From the line containing "This screenshot has width=450, height=974." to the last line of the data, both included, transcribe each line exactly, leaving out pictures and adding nothing.

▶ _Provided material_
===============
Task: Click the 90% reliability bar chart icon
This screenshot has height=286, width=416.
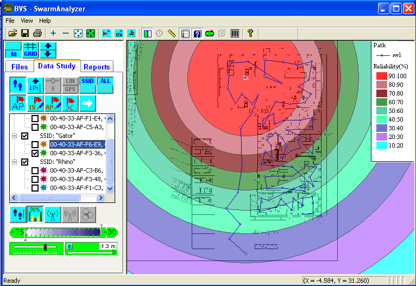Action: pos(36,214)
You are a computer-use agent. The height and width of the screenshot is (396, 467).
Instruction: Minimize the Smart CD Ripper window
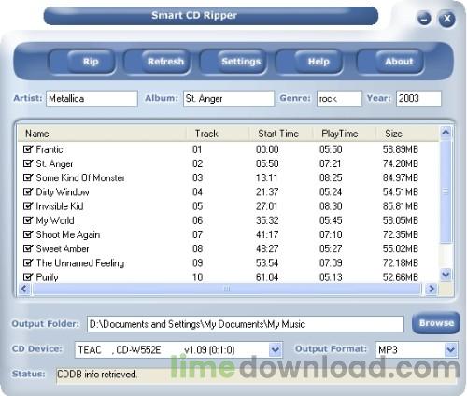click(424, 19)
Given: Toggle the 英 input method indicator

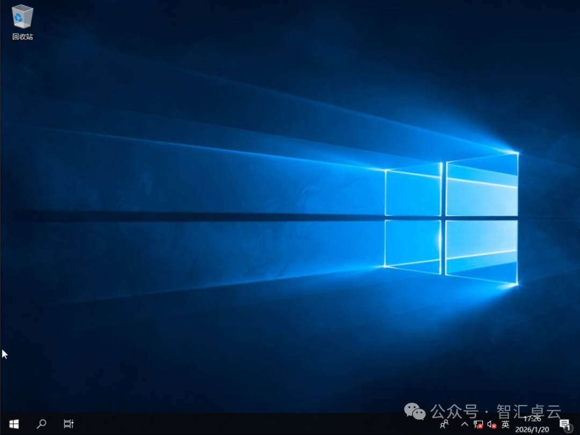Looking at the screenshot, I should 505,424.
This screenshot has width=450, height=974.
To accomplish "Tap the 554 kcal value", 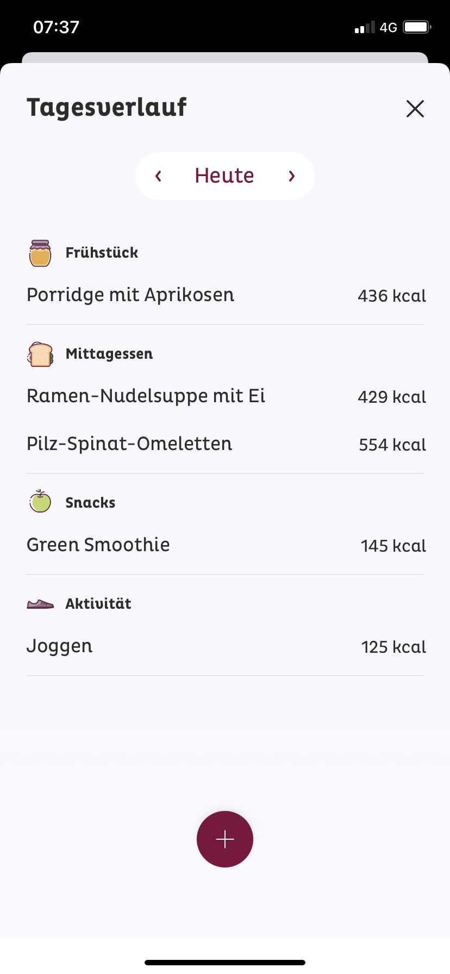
===============
▶ _Output for this exercise_
This screenshot has width=450, height=974.
To accomplish "Tap the 554 kcal value", 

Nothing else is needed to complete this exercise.